More than this, it is gradually dawning on this difficult, acerbic man, that selfishly acting out his midlife crisis may have been a big mistake.
Ruinous choices seem to be second nature to Anders, and his facility for continually making them is played off against his concern that the way back from this morass of his own devising will come at quite a cost if it is even possible at all.
Casting Mendelsohn, the Australian actor who broke through with a memorably scary performance in 2010’s “Animal Kingdom” (the basis for the current TNT series) was a risky idea that paid off nicely.
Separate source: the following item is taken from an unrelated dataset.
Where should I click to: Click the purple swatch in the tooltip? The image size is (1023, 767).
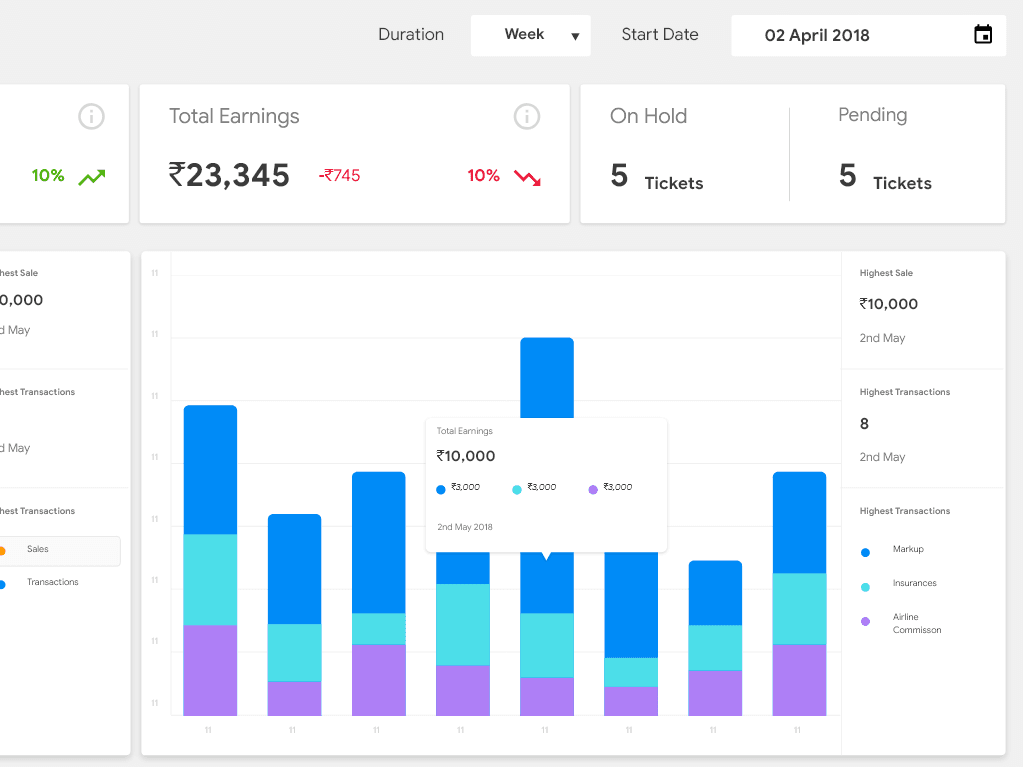[593, 490]
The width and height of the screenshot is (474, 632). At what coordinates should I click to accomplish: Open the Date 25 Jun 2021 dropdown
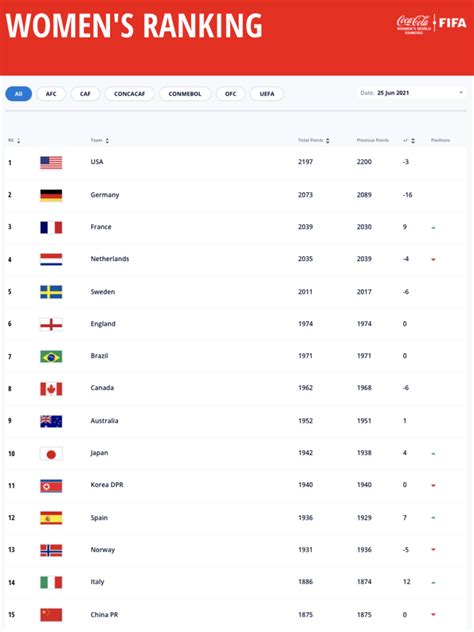(x=411, y=93)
Mendelsohn, who’s played villains in “Rogue One” and “Ready Player One” and takes on the Sheriff of Nottingham in the forthcoming “Robin Hood,” is one of the most naturally menacing of actors, but too much of that quality would make us indifferent to Anders’ plight.
Working with carefully chosen costars (Jeanne McCarthy and Rori Berman did the casting) and under Holofcener’s expert direction, Mendelson gives a finely modulated performance as a man who belatedly discovers the cost of removing yourself from the interconnected web of family and friends that make up your life.
A key aspect of “Steady Habits” is how fraught being a parent is, how difficult it can be to know “if your kids are broken” and what the best way to react is if they are, a situation Anders faces in two different incarnations.
The first is his own son Preston (Thomas Mann), a 27-year-old Northwestern graduate still living at home, a situation which makes Anders groan “What was the point?”
And then there is Charlie (Charlie Tahan, expert in a difficult role), the teenage substance-abusing son of Anders and Helene’s best friends.
Edgy, gifted, unusual (he’s working on a graphic novel about Laika, the doomed dog the Soviets sent into space in 1957), Charlie unaccountably looks on the much older man as a kindred spirit, a situation that the responsibility-shunning Anders does not handle well at all.
Unsurprisingly for a Holofcener film, the women are exactly conceived and acted, starting with Falco as Anders’ sane and stable wife as well as Elizabeth Marvel as her best friend and a luminous Connie Britton as a woman Anders’ meets under highly unusual circumstances.
“The Land of Steady Habits” is set over a Christmas season, a time when family is paramount and even the least of us yearn to connect even though that may feel beyond us. Laying it all out with a piercing authenticity, Holofcener makes us hope that the wait till her next feature is not quite so long.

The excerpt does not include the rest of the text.